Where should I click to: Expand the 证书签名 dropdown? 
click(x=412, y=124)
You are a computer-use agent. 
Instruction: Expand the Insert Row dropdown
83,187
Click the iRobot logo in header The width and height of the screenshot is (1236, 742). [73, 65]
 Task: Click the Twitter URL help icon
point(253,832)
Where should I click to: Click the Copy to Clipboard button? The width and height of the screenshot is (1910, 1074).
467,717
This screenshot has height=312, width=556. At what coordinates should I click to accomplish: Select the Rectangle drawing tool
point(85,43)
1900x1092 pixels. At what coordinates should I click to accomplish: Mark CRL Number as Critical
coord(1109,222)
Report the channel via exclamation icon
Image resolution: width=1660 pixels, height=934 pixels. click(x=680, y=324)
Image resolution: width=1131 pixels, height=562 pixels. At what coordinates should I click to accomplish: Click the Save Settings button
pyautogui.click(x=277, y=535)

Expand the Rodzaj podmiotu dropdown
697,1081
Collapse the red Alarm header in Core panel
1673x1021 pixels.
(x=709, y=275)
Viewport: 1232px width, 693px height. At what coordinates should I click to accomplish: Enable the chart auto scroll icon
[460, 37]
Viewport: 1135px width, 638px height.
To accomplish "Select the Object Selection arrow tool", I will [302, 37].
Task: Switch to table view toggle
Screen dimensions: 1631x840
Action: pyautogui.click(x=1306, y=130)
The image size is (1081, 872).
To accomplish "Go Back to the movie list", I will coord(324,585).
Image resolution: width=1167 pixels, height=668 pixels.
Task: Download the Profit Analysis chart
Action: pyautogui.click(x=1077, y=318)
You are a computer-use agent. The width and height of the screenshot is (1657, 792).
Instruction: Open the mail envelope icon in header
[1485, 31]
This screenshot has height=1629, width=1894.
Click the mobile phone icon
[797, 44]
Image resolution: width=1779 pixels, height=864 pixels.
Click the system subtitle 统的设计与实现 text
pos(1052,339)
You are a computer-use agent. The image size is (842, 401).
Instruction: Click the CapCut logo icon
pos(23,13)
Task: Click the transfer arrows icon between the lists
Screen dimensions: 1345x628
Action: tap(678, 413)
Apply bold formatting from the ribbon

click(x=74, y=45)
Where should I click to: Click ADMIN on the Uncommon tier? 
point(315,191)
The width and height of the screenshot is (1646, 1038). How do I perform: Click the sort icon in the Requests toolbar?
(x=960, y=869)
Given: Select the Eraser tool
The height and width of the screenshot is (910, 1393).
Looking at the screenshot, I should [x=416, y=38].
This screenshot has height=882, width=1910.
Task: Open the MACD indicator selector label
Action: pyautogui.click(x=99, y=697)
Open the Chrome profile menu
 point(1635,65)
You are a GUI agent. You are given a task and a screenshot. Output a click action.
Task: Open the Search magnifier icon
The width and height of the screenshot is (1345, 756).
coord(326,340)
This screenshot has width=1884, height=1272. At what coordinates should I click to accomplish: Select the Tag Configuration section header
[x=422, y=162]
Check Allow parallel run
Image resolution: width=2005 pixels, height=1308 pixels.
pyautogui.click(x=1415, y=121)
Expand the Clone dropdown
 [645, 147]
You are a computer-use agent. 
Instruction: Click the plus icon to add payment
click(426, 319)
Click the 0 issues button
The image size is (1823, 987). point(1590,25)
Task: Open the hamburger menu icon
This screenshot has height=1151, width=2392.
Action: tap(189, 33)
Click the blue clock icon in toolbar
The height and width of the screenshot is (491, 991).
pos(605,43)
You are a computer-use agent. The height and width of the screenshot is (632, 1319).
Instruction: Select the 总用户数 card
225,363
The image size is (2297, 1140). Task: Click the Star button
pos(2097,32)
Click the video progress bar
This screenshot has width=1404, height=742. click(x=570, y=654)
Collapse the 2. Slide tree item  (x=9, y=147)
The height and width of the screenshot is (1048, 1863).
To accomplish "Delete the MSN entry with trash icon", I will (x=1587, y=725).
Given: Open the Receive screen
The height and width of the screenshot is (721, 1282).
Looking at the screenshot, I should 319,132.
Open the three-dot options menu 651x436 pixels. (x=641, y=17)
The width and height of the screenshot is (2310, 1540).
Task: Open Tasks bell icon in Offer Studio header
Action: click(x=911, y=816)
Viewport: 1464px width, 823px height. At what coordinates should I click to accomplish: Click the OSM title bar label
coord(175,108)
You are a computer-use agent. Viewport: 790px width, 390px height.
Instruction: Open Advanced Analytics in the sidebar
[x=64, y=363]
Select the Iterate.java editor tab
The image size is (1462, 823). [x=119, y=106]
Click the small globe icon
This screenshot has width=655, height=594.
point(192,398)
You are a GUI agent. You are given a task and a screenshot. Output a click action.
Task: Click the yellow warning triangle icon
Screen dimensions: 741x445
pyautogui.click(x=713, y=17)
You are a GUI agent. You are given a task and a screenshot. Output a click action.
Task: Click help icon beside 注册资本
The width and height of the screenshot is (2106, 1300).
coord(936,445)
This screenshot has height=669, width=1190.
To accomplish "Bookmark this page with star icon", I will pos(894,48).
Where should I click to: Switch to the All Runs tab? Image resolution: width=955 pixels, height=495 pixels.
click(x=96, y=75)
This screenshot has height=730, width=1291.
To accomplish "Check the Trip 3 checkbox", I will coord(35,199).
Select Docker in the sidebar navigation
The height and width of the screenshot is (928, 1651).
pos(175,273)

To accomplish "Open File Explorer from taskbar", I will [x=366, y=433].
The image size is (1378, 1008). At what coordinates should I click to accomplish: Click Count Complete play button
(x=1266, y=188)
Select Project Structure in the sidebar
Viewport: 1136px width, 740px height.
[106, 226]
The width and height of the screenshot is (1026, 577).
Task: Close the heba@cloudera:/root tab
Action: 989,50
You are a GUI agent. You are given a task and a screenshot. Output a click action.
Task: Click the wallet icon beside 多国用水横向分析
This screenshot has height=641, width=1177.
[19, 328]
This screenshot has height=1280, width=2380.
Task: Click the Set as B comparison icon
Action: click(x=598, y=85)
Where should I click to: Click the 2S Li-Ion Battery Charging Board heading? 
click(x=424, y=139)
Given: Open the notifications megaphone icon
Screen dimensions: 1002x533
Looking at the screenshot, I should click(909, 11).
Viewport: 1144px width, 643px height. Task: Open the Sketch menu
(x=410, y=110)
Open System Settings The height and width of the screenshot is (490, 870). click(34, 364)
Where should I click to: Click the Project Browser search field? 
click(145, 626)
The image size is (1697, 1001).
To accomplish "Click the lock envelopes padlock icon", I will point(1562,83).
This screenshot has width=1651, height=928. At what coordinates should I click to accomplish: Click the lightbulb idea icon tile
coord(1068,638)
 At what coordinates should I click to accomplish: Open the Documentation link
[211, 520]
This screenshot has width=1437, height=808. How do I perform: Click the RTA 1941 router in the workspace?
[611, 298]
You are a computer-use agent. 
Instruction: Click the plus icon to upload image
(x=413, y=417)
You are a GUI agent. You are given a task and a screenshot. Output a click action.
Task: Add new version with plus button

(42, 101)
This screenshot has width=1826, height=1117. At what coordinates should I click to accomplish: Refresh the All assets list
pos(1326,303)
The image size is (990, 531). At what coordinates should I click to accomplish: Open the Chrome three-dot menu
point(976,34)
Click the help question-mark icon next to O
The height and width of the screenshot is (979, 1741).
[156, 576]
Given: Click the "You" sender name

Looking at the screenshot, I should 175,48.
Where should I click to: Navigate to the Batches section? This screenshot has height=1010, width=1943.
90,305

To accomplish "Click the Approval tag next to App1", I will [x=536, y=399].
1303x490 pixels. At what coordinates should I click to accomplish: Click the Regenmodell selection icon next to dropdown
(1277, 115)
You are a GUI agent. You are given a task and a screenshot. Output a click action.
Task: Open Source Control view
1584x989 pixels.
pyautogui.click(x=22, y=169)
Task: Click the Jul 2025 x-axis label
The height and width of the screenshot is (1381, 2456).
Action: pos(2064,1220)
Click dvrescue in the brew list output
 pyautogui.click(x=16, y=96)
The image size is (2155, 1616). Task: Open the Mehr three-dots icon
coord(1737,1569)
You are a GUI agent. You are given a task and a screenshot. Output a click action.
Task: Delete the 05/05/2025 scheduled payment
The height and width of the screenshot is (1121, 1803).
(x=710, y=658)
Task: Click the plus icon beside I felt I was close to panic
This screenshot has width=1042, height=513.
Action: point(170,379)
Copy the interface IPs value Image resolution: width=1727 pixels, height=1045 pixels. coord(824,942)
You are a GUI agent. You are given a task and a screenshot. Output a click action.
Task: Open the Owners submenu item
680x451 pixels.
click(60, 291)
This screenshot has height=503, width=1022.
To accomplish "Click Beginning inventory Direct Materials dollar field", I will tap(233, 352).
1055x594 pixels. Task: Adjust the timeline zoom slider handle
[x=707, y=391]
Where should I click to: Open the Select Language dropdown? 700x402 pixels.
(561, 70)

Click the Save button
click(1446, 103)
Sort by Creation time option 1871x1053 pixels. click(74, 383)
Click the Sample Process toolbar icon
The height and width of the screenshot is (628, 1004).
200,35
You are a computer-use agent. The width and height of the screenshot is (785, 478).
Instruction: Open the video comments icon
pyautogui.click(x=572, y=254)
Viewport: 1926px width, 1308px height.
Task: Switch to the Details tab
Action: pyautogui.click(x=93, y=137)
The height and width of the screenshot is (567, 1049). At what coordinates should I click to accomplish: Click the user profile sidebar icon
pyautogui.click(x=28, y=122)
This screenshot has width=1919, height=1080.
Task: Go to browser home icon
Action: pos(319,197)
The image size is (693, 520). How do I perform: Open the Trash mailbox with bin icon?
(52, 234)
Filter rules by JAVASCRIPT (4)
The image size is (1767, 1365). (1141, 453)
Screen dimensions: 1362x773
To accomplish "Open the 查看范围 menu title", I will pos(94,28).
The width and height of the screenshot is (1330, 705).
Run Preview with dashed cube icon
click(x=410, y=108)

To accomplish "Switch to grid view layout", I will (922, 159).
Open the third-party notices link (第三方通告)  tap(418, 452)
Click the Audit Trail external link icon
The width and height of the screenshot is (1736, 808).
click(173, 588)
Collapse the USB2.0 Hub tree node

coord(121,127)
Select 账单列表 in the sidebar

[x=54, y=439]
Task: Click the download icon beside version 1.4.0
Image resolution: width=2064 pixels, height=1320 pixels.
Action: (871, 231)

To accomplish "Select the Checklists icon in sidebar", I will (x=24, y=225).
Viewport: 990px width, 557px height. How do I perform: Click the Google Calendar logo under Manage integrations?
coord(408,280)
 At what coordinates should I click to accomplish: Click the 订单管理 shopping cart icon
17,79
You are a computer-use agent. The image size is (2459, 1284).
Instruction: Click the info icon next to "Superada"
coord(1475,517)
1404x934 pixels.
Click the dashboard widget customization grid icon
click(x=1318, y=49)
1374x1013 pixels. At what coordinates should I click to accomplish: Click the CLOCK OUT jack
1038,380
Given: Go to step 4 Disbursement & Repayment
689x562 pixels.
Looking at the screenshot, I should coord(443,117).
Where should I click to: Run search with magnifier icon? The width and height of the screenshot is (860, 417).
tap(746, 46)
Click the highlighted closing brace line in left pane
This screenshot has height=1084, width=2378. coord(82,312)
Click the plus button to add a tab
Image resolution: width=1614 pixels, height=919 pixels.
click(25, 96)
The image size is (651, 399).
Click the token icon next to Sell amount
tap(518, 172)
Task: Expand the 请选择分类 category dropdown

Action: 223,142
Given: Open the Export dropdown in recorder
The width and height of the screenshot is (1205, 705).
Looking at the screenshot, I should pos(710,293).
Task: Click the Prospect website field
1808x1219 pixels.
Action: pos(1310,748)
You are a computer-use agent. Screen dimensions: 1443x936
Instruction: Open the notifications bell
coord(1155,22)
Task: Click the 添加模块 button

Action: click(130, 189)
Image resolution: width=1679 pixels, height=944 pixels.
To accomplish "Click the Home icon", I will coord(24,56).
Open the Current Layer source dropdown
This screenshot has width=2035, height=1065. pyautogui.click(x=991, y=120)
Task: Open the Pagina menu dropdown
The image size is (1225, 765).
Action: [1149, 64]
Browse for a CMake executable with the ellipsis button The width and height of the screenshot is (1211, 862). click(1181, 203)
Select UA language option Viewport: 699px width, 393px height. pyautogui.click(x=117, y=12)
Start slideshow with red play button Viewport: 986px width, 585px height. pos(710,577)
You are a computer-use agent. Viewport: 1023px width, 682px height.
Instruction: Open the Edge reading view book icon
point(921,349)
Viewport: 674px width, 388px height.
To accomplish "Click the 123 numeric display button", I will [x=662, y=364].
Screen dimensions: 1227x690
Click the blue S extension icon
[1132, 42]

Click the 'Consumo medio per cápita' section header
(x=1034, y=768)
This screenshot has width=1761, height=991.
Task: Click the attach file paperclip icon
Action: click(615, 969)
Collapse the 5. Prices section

▶ [EXERCISE INSTRUCTIONS] Lines with "beside": copy every one of them from the listing above.

▶ [EXERCISE RESULT]
Task: Click help icon beside 注册资本
Task: Click the wallet icon beside 多国用水横向分析
Task: Click the plus icon beside I felt I was close to panic
Task: Click the download icon beside version 1.4.0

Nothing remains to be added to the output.